Keep validation close to landing for external feeds, and close to publication for curated marts—two layers catch different classes of defects.

Data Profiling

Data Profiling computes statistics on columns: null rates, distinct counts, min/max, histograms, and inferred patterns. Configuration:

Sample size: Full scan vs sample for large tables.
Columns: All vs selected sensitive dimensions.
Output destination: Inline report vs persisted profile table for trend charts.

Typical use: After a vendor schema change, compare null rate on email week over week to catch silent breakage.

PII Detection

PII Detection scans text and structured fields for likely personal data using patterns and models (capabilities vary by plan). Configuration:

Detector packs: Email, phone, government IDs, payment artifacts.
Masking vs tagging: Flag columns for governance, or mask values before logging.
Locale: Tune detectors for country-specific ID formats.

Typical use: Before writing to a sandbox bucket, confirm no unexpected credit-card-like tokens appear in free-text notes columns.

Automated detection is probabilistic. Combine with policy tags and access controls—not solely automated redaction—for regulated data.

Row Generator

Row Generator produces synthetic or templated rows for tests and demos. Configuration:

Row count and seed for reproducibility.
Column generators: Ranges, enumerations, UUIDs, Faker-style patterns when available.
Schema target: Match production schema to test downstream nodes without copying real customer data.

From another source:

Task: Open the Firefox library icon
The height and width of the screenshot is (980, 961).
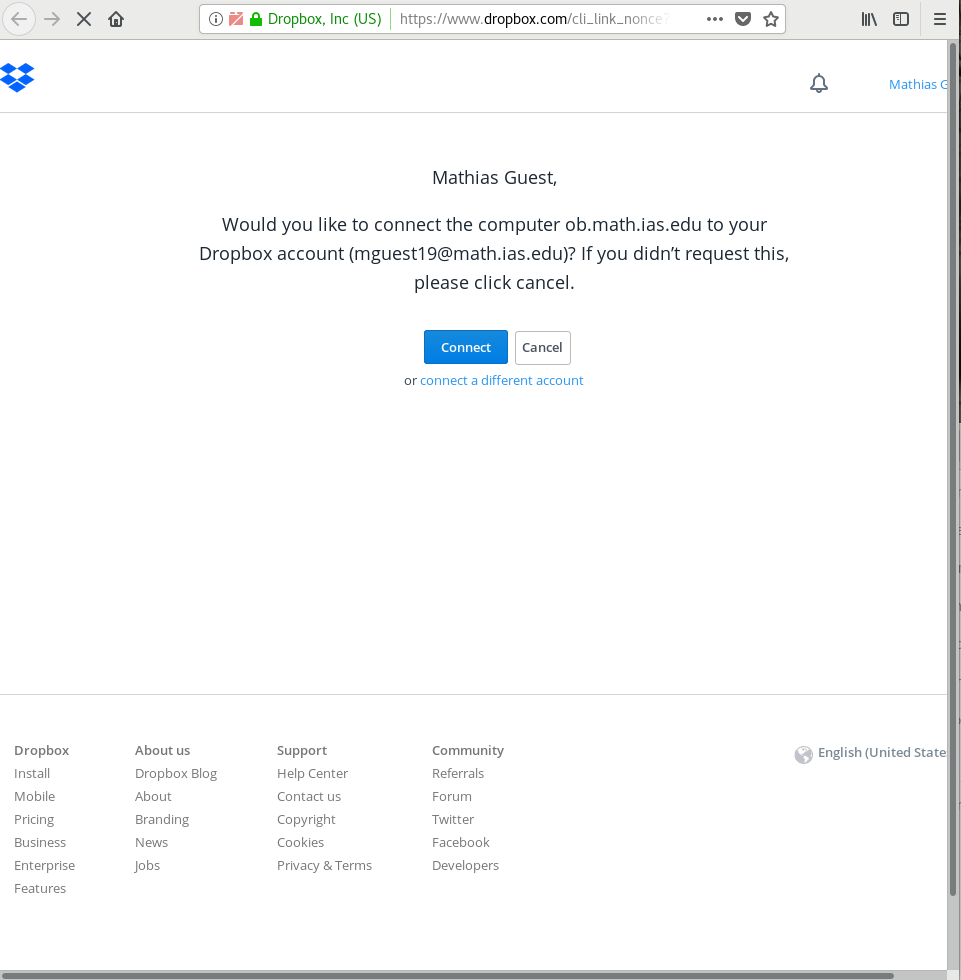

Typical use: CI pipelines that run integration tests against ephemeral warehouses.

Notification

Notification sends alerts when upstream conditions trigger—often paired with validation or error paths. Configuration:

Channels: Email, Slack, Microsoft Teams, PagerDuty—per integration.
Message template: Include pipeline name, run URL, row counts, and top error messages.
Severity: Route SLA breaches to paging; send warnings to a team channel only.

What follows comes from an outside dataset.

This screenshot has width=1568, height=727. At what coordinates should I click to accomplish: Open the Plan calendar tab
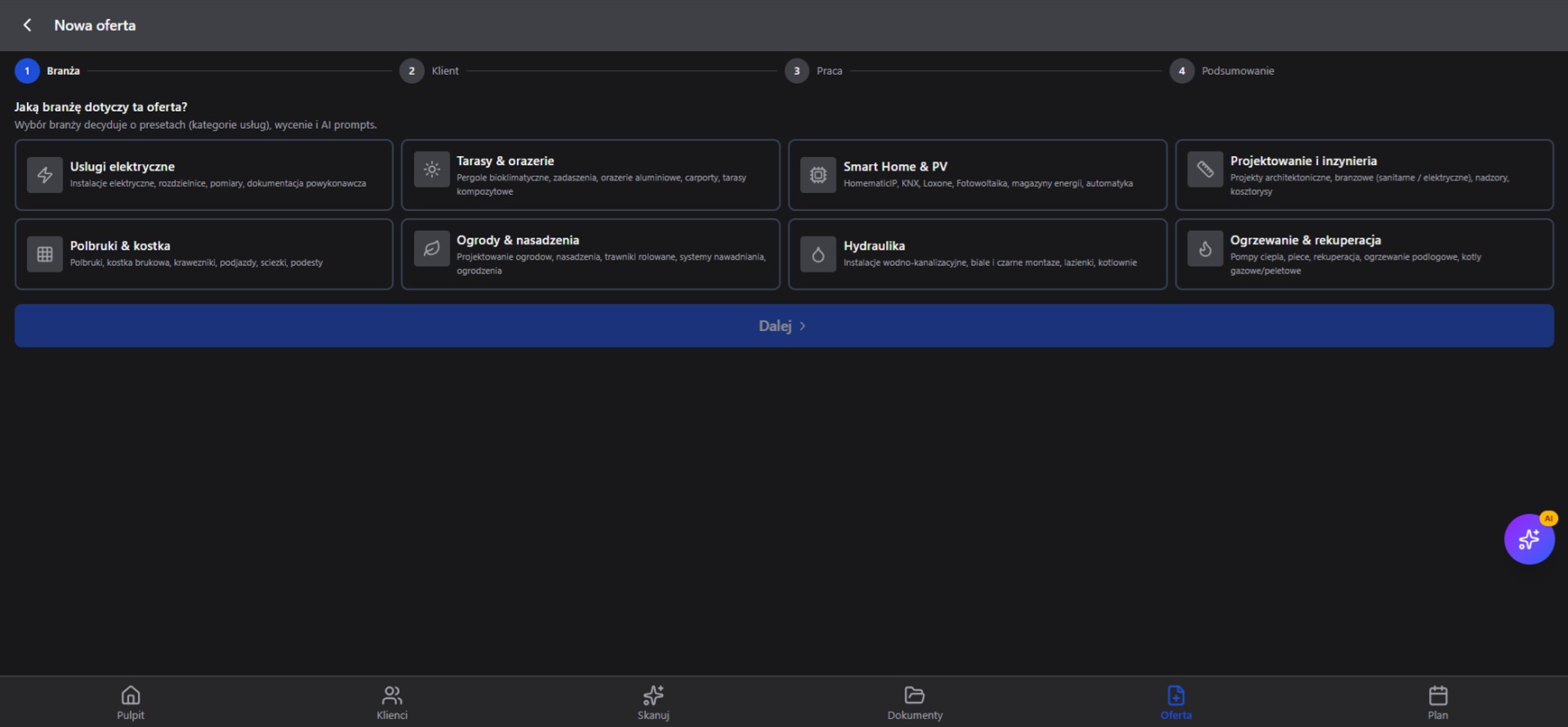(1438, 703)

Typical use: When Validation rejects more than 1% of rows, notify the data owner with a sample of offending keys.

Anomaly Detection (professional+)

Anomaly Detection identifies statistical outliers in numeric columns using configurable methods. Configuration:

Columns: Numeric columns to analyze.
Method: Detection algorithm — Z-Score, IQR (Interquartile Range), Percentile, or Modified Z-Score.
Threshold: Sensitivity level (e.g. Z-Score of 3.0 flags values beyond 3 standard deviations).
Window size: Number of recent rows to consider for rolling statistics.

Actions:

Action	Behavior
Flag	Adds a boolean `_anomaly` column (TRUE = anomaly)
Remove	Drops anomalous rows from the output
Cap	Clamps values to the boundary thresholds
Replace	Sets anomalous values to NULL

Typical use: Before loading financial metrics, flag or cap extreme outliers that would skew dashboard averages.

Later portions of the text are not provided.